Mettez à jour le passage de l'entretien sur la lutte contre le blanchiment allant de « Raphaël Mahaim: Votre » jusqu'à « secret de l’avocat? » inclus, en remplaçant « médecin » par « dentiste ».

EXTRAIT FOURNI:
● ● ● ● ● ● ●
Raphaël Mahaim: Au regard de l’historique parlementaire, nous avons assisté à un revirement à 180 degrés et nous verrons ce qu’il ressort des travaux parlementaires. Il était erroné de considérer qu’il n’y avait pas de problème. Le GAFI a laissé une large marge de manœuvre aux États mais la position actuelle de la Suisse est de bon augure. D’abord en matière d’image, puis pour rattraper son retard.
Christophe Wilhelm: J’ai des doutes sur les effets positifs d’un renforcement réglementaire pour l’image de la Suisse. Notre isolement ne joue pas en notre faveur et notre gouvernement peine à expliquer les avancées législatives pour lutter contre le blanchiment et la criminalité.
plaidoyer: Le fait que les organismes d’autorégulation ne puissent prononcer que des sanctions administratives alors que le prononcé de sanctions pénales (amendes) est délégué à l’Administration fédérale ne vous choque-t-il pas?
Christophe Wilhelm: Il est dommage que la Suisse ne parvienne pas à expliquer et à faire comprendre au GAFI que le système d’autorégulation de la branche est parfaitement fonctionnel. Cette défiance par rapport à l’efficience de l’autorégulation est symptomatique d’un fossé culturel portant sur l’incompréhension du système corporatif suisse.
Raphaël Mahaim: Votre question concerne une ambivalence relative. Cette dichotomie est présente en droit administratif et en droit pénal administratif dans de nombreux domaines. Ce traitement différencié n’est pas étranger au système suisse. À titre d’exemple, le médecin pourra être sanctionné par la FMH et poursuivi pénalement.
plaidoyer: Ce projet parvient-il à régler la problématique du secret de l’avocat?
Raphaël Mahaim: L’article 13b, qui traite de l’obligation de communiquer, démontre que le point de tension entre le secret bancaire et la lutte contre le blanchiment n’est pas entièrement réglé. Selon l’alinéa 2, l’avocat peut se départir de cette obligation si les informations sont couvertes par le secret professionnel. Or, cette astuce législative risque surtout de générer des questions sempiternelles. La formulation de cette disposition est très emblématique du champ de tension qui subsistera de toute façon…
Christophe Wilhelm: Je trouve cette manœuvre maladroite et je ne vois pas bien quel secret l’avocat pourrait invoquer lorsqu’il effectue une transaction financière. C’est absurde.
plaidoyer: La délégation au Conseil fédéral est particulièrement critiquée par la FSA. Quel est votre avis?
Raphaël Mahaim: Effectivement, la problématique provient de la délégation accordée au Conseil fédéral pour régler le devoir de diligence et le principe KYC1. Je pense que la FSA s’inquiète à juste titre. Un risque subsiste, puisque l’administration pourrait rédiger une ordonnance complexe et difficilement applicable. Il serait préférable qu’elle soit élaborée conjointement avec les associations professionnelles.
Raphaël Mahaim
Avocat, Docteur en droit, Conseiller national (Les Verts)
● ● ● ● ● ● ●
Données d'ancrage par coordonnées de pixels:
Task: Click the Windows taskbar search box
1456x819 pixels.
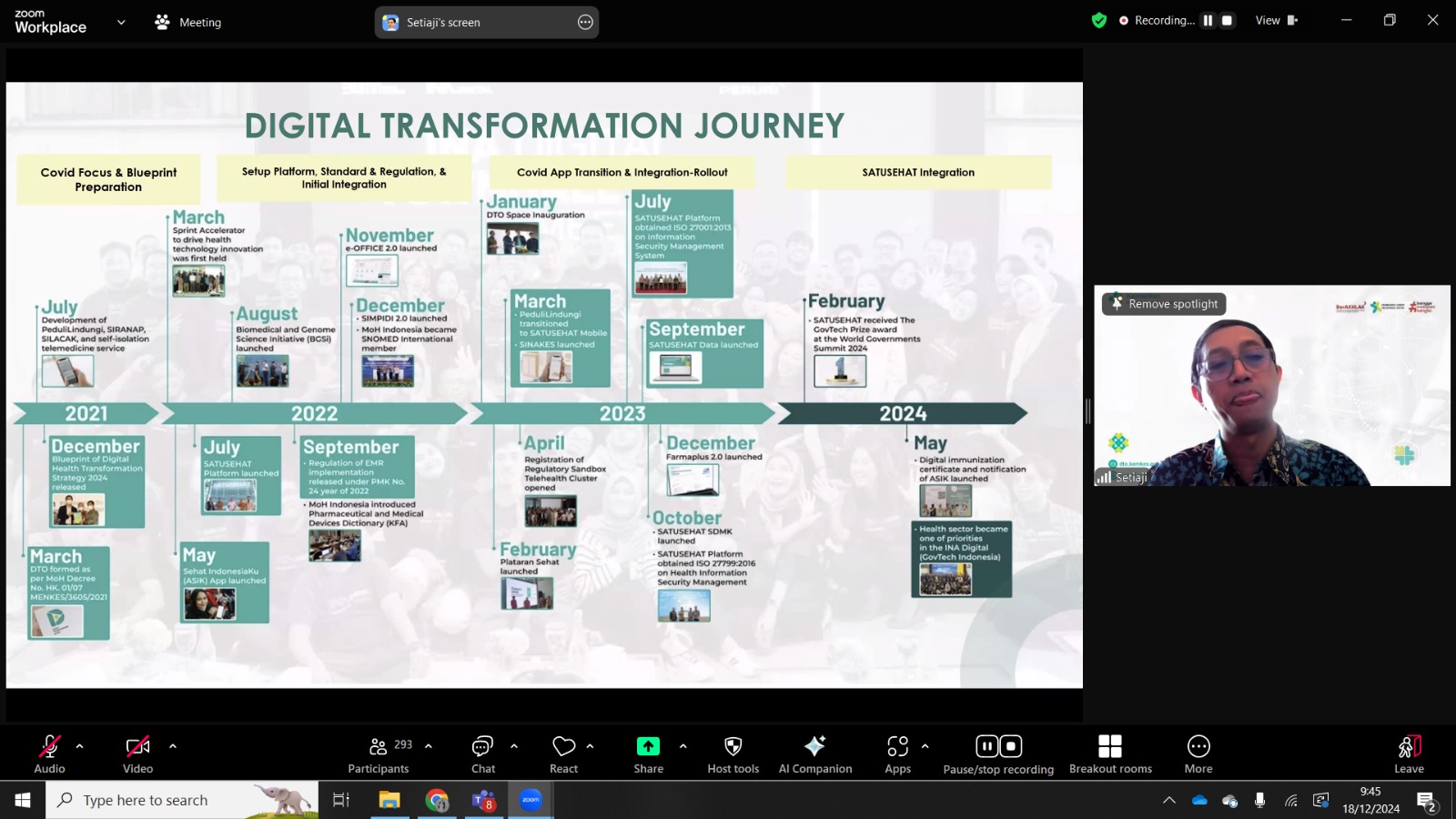Action: pyautogui.click(x=182, y=800)
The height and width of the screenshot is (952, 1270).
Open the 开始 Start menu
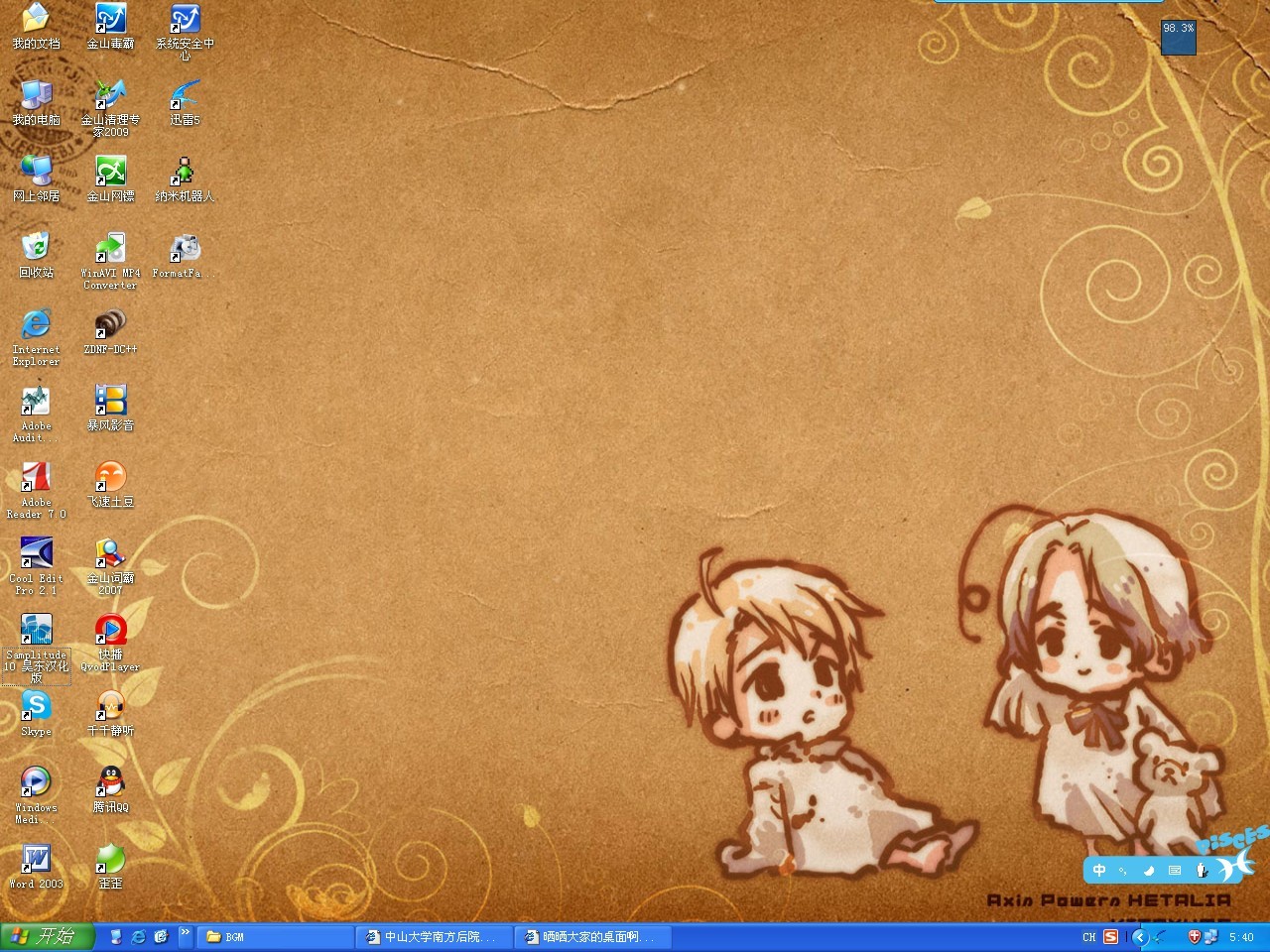tap(47, 936)
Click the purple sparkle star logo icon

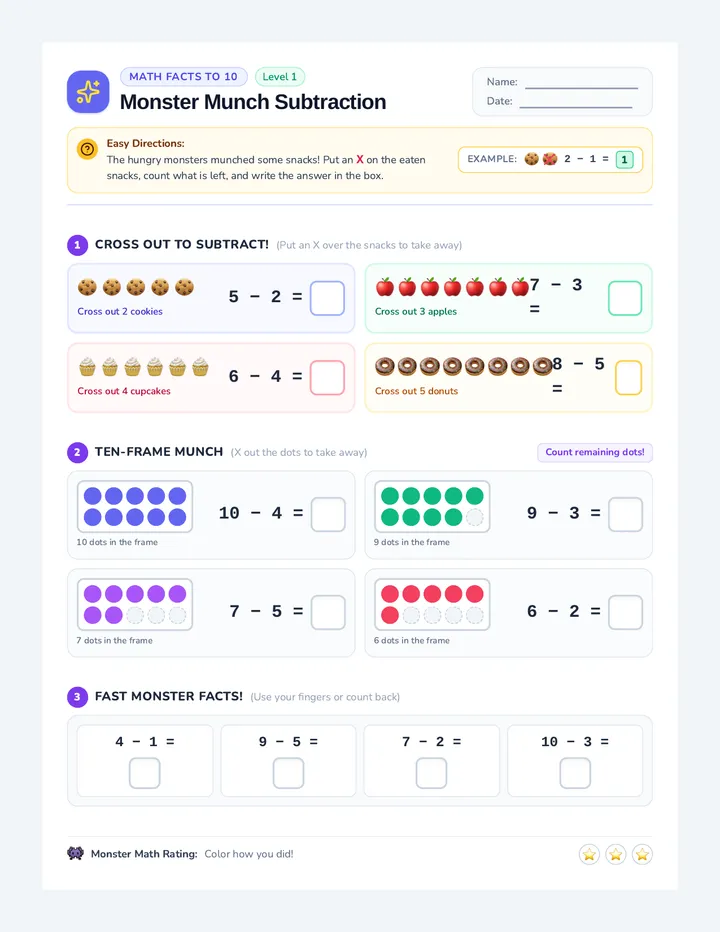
● ● ● ● ● ● ●
RÉSULTAT DE L'EXERCICE:
Raphaël Mahaim: Votre question concerne une ambivalence relative. Cette dichotomie est présente en droit administratif et en droit pénal administratif dans de nombreux domaines. Ce traitement différencié n’est pas étranger au système suisse. À titre d’exemple, le dentiste pourra être sanctionné par la FMH et poursuivi pénalement.
plaidoyer: Ce projet parvient-il à régler la problématique du secret de l’avocat?